Communication between Home Health Nurses and Physicians: The Impact on Hospital Readmission
Linda Gerber, PhD
(In collaboration with the Department of Public Health P.I.: Matthew Press, M.D.)
01/15/2012 – 06/14/2013
Aetna Foundation
The objective of this project is to assess the quality of communication between home health nurses and physicians and determine its association with risk of readmission.

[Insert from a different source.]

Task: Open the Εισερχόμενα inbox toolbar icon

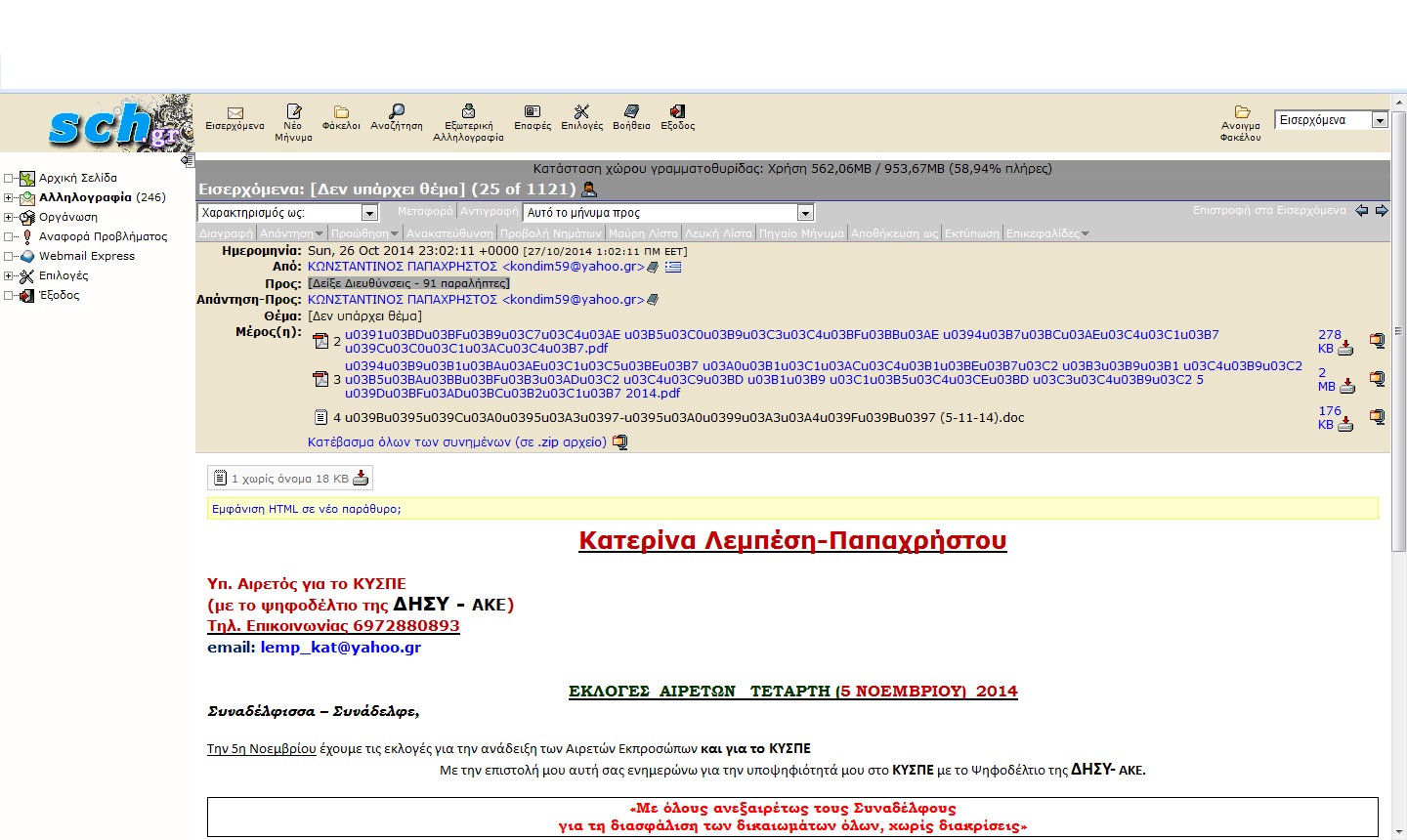Action: (x=234, y=113)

Thromboregulation in Occlusive Vascular Diseases
Paul Christos, DrPH
(In collaboration with the Department of Medicine, P.I.: Aaron J. Marcus, M.D.)
5/01/2009 – 4/30/2013
National Institutes of Health (NIH)
Researchers of this project will study the molecular biology and function of CD39 in occlusive cerebrovascular diseases with emphasis on: A) Regulation of CD39 activity via tissue- and disease-specific expression of alternatively spliced variants in patients with atherothrombotic and cryptogenic stroke vs. normal controls; B) Differences in activities and ADPase/ATPase activity ratio of endogenous CD39 in blood cells of patients with stroke. Our long-range goal is an apyrase-based treatment of patients with platelet-driven occlusive vascular disorders which our accumulated data suggest would be safe and effective.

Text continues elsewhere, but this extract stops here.